[Items listed in a dataset]
--------------------------------------------------
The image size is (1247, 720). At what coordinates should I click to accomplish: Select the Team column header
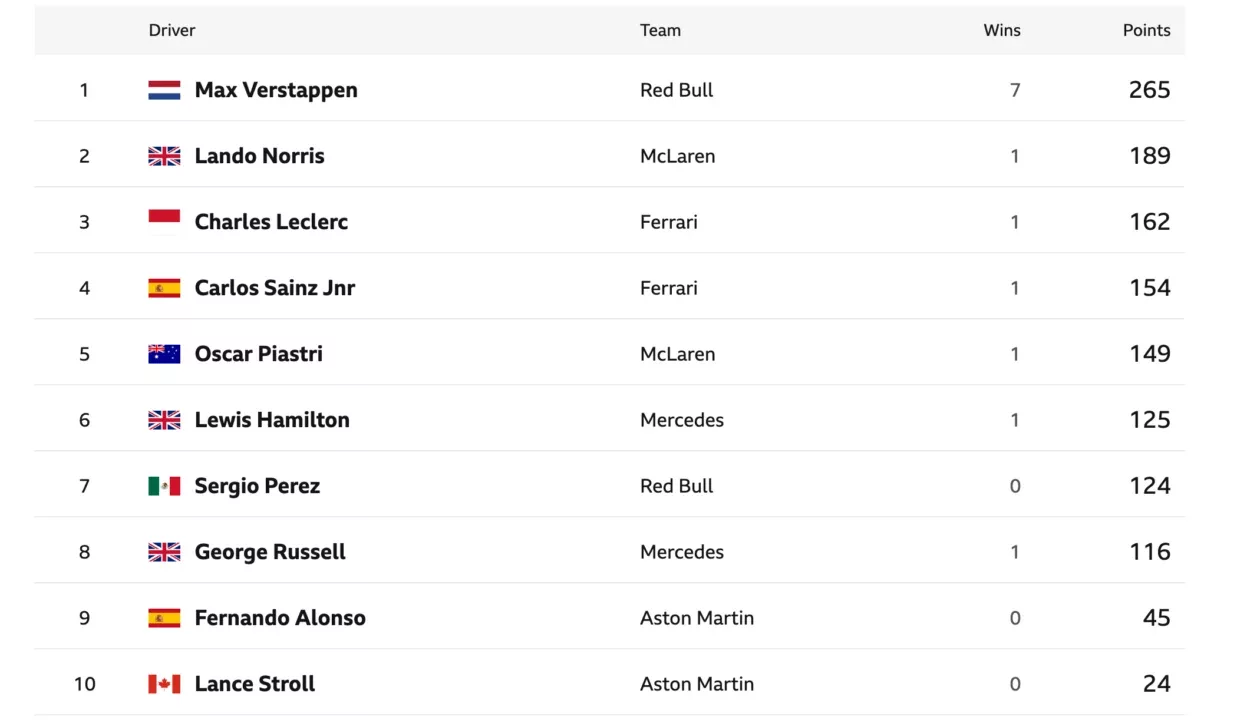[660, 30]
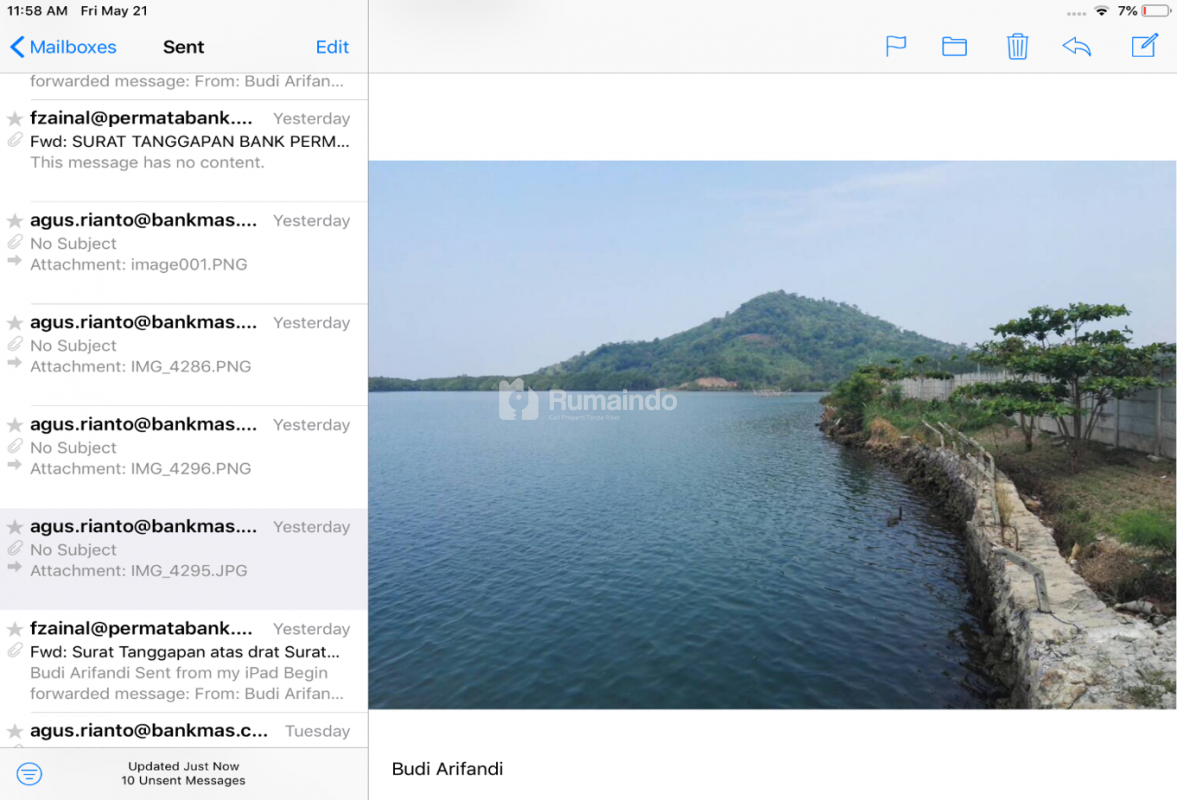Tap the Sent mailbox title
Image resolution: width=1177 pixels, height=800 pixels.
183,47
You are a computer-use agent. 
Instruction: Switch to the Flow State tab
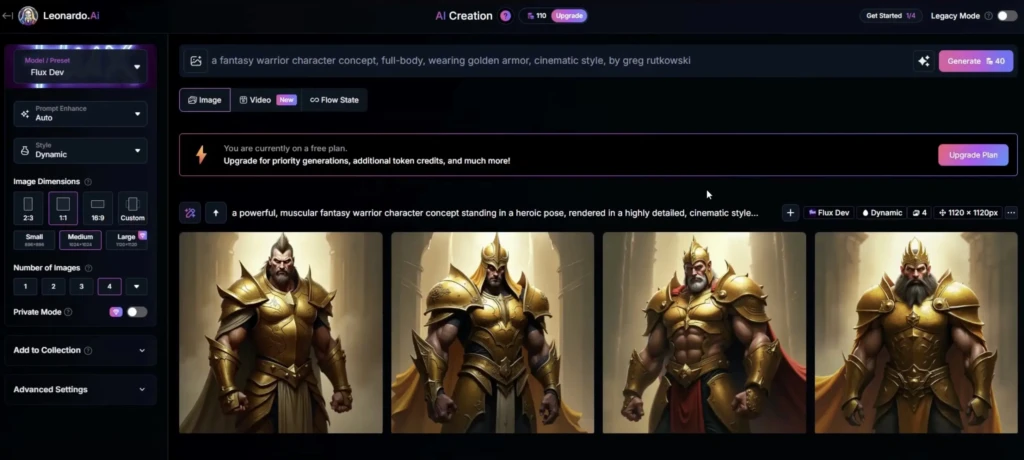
--------------------------------------------------
Exactly as given, transcribe every line of the data, but not its images.

The image size is (1247, 720). At what coordinates should I click to accomplish: Select the Team column header
[660, 30]
Tap the Sent mailbox title
Image resolution: width=1177 pixels, height=800 pixels.
183,47
You are a computer-use agent. 
Instruction: Switch to the Flow State tab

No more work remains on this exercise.